## DATASET ROWS
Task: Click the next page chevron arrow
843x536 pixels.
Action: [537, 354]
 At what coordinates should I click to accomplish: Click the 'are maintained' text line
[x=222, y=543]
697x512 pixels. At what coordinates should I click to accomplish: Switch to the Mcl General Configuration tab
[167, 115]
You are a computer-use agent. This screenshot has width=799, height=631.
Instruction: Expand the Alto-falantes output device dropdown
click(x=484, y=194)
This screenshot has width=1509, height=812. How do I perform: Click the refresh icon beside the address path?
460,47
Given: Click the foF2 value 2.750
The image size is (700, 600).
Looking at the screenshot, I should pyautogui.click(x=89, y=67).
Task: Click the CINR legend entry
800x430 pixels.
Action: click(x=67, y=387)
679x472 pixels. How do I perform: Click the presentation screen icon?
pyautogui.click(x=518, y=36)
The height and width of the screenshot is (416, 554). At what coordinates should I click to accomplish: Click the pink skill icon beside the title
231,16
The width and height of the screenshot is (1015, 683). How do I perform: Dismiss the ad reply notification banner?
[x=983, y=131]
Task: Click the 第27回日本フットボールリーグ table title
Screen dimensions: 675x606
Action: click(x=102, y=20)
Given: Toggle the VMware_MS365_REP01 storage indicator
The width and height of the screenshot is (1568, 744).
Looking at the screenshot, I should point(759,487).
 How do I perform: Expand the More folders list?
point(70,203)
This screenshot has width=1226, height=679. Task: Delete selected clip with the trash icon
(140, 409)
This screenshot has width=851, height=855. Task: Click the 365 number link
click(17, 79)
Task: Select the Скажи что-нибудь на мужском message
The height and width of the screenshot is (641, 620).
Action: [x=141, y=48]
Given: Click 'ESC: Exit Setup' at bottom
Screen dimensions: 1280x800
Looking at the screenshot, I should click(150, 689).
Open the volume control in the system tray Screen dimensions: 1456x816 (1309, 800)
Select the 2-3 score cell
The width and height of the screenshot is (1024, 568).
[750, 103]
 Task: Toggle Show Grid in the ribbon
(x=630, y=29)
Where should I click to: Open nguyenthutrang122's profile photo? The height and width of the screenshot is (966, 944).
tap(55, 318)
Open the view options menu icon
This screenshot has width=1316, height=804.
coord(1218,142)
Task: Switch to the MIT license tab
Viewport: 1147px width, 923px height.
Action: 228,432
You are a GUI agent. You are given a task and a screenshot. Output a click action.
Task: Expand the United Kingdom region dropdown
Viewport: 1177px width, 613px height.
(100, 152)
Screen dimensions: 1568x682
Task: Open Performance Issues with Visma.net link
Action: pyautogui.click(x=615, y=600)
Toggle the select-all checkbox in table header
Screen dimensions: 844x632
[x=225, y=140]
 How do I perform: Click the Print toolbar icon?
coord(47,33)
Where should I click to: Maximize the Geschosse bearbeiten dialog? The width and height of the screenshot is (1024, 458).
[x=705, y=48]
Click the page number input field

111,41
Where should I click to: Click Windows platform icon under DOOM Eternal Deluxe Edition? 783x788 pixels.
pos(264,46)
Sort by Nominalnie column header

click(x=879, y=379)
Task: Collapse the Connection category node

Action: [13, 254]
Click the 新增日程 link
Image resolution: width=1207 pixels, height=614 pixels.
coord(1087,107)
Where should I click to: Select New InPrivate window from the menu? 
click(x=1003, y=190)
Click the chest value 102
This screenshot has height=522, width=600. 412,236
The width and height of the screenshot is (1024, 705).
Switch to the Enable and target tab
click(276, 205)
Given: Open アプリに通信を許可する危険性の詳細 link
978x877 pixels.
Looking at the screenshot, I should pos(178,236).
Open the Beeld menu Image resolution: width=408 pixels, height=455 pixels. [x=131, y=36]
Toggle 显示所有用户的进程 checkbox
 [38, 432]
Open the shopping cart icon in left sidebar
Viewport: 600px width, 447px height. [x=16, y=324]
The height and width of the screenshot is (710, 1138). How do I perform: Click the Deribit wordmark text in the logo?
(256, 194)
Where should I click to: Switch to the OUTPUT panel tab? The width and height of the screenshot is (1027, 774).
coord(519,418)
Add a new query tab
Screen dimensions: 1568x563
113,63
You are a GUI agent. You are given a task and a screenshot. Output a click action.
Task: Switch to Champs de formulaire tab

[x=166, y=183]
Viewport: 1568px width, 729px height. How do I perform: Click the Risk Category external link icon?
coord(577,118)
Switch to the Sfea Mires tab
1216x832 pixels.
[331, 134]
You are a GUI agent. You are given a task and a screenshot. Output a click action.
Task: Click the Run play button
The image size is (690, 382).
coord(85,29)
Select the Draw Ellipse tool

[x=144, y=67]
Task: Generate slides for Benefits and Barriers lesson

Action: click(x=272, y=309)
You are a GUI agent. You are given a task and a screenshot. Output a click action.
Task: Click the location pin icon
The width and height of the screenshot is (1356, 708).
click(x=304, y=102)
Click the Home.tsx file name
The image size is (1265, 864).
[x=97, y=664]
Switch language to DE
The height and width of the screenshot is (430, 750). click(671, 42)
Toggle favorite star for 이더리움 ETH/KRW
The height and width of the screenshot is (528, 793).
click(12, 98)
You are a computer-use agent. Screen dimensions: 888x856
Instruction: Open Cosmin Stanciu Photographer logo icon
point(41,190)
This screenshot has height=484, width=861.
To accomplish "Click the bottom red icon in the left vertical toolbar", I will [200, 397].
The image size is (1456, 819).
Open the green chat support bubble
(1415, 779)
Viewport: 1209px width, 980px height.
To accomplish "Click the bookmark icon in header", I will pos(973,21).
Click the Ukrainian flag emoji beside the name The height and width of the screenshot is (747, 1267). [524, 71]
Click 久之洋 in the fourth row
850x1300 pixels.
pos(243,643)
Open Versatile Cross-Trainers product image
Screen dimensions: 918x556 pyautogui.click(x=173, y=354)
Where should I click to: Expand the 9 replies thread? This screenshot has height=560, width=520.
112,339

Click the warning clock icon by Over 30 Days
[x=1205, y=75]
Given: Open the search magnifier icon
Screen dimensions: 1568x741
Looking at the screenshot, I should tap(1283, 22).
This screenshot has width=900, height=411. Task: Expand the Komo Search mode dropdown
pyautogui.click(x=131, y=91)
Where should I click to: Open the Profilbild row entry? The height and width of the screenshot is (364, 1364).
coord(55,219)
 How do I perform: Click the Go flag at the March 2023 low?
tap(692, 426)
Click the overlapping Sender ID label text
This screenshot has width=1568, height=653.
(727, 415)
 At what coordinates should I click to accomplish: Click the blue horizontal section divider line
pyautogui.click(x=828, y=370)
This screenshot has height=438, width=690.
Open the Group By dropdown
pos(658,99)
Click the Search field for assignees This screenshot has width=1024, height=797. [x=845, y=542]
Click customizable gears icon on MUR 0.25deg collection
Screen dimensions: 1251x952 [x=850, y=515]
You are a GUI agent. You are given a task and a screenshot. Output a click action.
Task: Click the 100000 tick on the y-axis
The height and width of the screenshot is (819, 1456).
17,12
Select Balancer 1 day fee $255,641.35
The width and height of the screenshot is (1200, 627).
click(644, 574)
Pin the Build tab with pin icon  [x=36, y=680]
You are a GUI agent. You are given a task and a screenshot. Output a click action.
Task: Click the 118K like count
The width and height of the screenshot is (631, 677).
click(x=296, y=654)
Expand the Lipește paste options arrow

## WHAT YOU ARE ASKED TO DO
Copy out every one of the items above word for word, leaving each line unchanged.

## SOLUTION FOR THIS EXERCISE
Task: Click the next page chevron arrow
843x536 pixels.
Action: [537, 354]
 At what coordinates should I click to accomplish: Click the 'are maintained' text line
[x=222, y=543]
697x512 pixels. At what coordinates should I click to accomplish: Switch to the Mcl General Configuration tab
[167, 115]
You are a computer-use agent. This screenshot has width=799, height=631.
Instruction: Expand the Alto-falantes output device dropdown
click(x=484, y=194)
This screenshot has width=1509, height=812. How do I perform: Click the refresh icon beside the address path?
460,47
Given: Click the foF2 value 2.750
The image size is (700, 600).
Looking at the screenshot, I should pyautogui.click(x=89, y=67).
Task: Click the CINR legend entry
800x430 pixels.
Action: click(x=67, y=387)
679x472 pixels. How do I perform: Click the presentation screen icon?
pyautogui.click(x=518, y=36)
The height and width of the screenshot is (416, 554). At what coordinates should I click to accomplish: Click the pink skill icon beside the title
231,16
The width and height of the screenshot is (1015, 683). How do I perform: Dismiss the ad reply notification banner?
[x=983, y=131]
Task: Click the 第27回日本フットボールリーグ table title
Screen dimensions: 675x606
Action: click(x=102, y=20)
Given: Toggle the VMware_MS365_REP01 storage indicator
The width and height of the screenshot is (1568, 744).
Looking at the screenshot, I should point(759,487).
 How do I perform: Expand the More folders list?
point(70,203)
This screenshot has width=1226, height=679. Task: Delete selected clip with the trash icon
(140, 409)
This screenshot has width=851, height=855. Task: Click the 365 number link
click(17, 79)
Task: Select the Скажи что-нибудь на мужском message
The height and width of the screenshot is (641, 620).
Action: [x=141, y=48]
Given: Click 'ESC: Exit Setup' at bottom
Screen dimensions: 1280x800
Looking at the screenshot, I should click(150, 689).
Open the volume control in the system tray Screen dimensions: 1456x816 (1309, 800)
Select the 2-3 score cell
The width and height of the screenshot is (1024, 568).
[750, 103]
 Task: Toggle Show Grid in the ribbon
(x=630, y=29)
Where should I click to: Open nguyenthutrang122's profile photo? The height and width of the screenshot is (966, 944).
tap(55, 318)
Open the view options menu icon
This screenshot has width=1316, height=804.
coord(1218,142)
Task: Switch to the MIT license tab
Viewport: 1147px width, 923px height.
Action: 228,432
You are a GUI agent. You are given a task and a screenshot. Output a click action.
Task: Expand the United Kingdom region dropdown
Viewport: 1177px width, 613px height.
(100, 152)
Screen dimensions: 1568x682
Task: Open Performance Issues with Visma.net link
Action: pyautogui.click(x=615, y=600)
Toggle the select-all checkbox in table header
Screen dimensions: 844x632
[x=225, y=140]
 How do I perform: Click the Print toolbar icon?
coord(47,33)
Where should I click to: Maximize the Geschosse bearbeiten dialog? The width and height of the screenshot is (1024, 458).
[x=705, y=48]
Click the page number input field

111,41
Where should I click to: Click Windows platform icon under DOOM Eternal Deluxe Edition? 783x788 pixels.
pos(264,46)
Sort by Nominalnie column header

click(x=879, y=379)
Task: Collapse the Connection category node

Action: [13, 254]
Click the 新增日程 link
Image resolution: width=1207 pixels, height=614 pixels.
coord(1087,107)
Where should I click to: Select New InPrivate window from the menu? 
click(x=1003, y=190)
Click the chest value 102
This screenshot has height=522, width=600. 412,236
The width and height of the screenshot is (1024, 705).
Switch to the Enable and target tab
click(276, 205)
Given: Open アプリに通信を許可する危険性の詳細 link
978x877 pixels.
Looking at the screenshot, I should pos(178,236).
Open the Beeld menu Image resolution: width=408 pixels, height=455 pixels. [x=131, y=36]
Toggle 显示所有用户的进程 checkbox
 [38, 432]
Open the shopping cart icon in left sidebar
Viewport: 600px width, 447px height. [x=16, y=324]
The height and width of the screenshot is (710, 1138). How do I perform: Click the Deribit wordmark text in the logo?
(256, 194)
Where should I click to: Switch to the OUTPUT panel tab? The width and height of the screenshot is (1027, 774).
coord(519,418)
Add a new query tab
Screen dimensions: 1568x563
113,63
You are a GUI agent. You are given a task and a screenshot. Output a click action.
Task: Switch to Champs de formulaire tab

[x=166, y=183]
Viewport: 1568px width, 729px height. How do I perform: Click the Risk Category external link icon?
coord(577,118)
Switch to the Sfea Mires tab
1216x832 pixels.
[331, 134]
You are a GUI agent. You are given a task and a screenshot. Output a click action.
Task: Click the Run play button
The image size is (690, 382).
coord(85,29)
Select the Draw Ellipse tool

[x=144, y=67]
Task: Generate slides for Benefits and Barriers lesson

Action: click(x=272, y=309)
You are a GUI agent. You are given a task and a screenshot. Output a click action.
Task: Click the location pin icon
The width and height of the screenshot is (1356, 708).
click(x=304, y=102)
Click the Home.tsx file name
The image size is (1265, 864).
[x=97, y=664]
Switch language to DE
The height and width of the screenshot is (430, 750). click(671, 42)
Toggle favorite star for 이더리움 ETH/KRW
The height and width of the screenshot is (528, 793).
click(12, 98)
You are a computer-use agent. Screen dimensions: 888x856
Instruction: Open Cosmin Stanciu Photographer logo icon
point(41,190)
This screenshot has height=484, width=861.
To accomplish "Click the bottom red icon in the left vertical toolbar", I will [200, 397].
The image size is (1456, 819).
Open the green chat support bubble
(1415, 779)
Viewport: 1209px width, 980px height.
To accomplish "Click the bookmark icon in header", I will pos(973,21).
Click the Ukrainian flag emoji beside the name The height and width of the screenshot is (747, 1267). [524, 71]
Click 久之洋 in the fourth row
850x1300 pixels.
pos(243,643)
Open Versatile Cross-Trainers product image
Screen dimensions: 918x556 pyautogui.click(x=173, y=354)
Where should I click to: Expand the 9 replies thread? This screenshot has height=560, width=520.
112,339

Click the warning clock icon by Over 30 Days
[x=1205, y=75]
Given: Open the search magnifier icon
Screen dimensions: 1568x741
Looking at the screenshot, I should tap(1283, 22).
This screenshot has width=900, height=411. Task: Expand the Komo Search mode dropdown
pyautogui.click(x=131, y=91)
Where should I click to: Open the Profilbild row entry? The height and width of the screenshot is (364, 1364).
coord(55,219)
 How do I perform: Click the Go flag at the March 2023 low?
tap(692, 426)
Click the overlapping Sender ID label text
This screenshot has width=1568, height=653.
(727, 415)
 At what coordinates should I click to accomplish: Click the blue horizontal section divider line
pyautogui.click(x=828, y=370)
This screenshot has height=438, width=690.
Open the Group By dropdown
pos(658,99)
Click the Search field for assignees This screenshot has width=1024, height=797. [x=845, y=542]
Click customizable gears icon on MUR 0.25deg collection
Screen dimensions: 1251x952 [x=850, y=515]
You are a GUI agent. You are given a task and a screenshot. Output a click action.
Task: Click the 100000 tick on the y-axis
The height and width of the screenshot is (819, 1456).
17,12
Select Balancer 1 day fee $255,641.35
The width and height of the screenshot is (1200, 627).
click(644, 574)
Pin the Build tab with pin icon  [x=36, y=680]
You are a GUI agent. You are given a task and a screenshot. Output a click action.
Task: Click the 118K like count
The width and height of the screenshot is (631, 677).
click(x=296, y=654)
Expand the Lipește paste options arrow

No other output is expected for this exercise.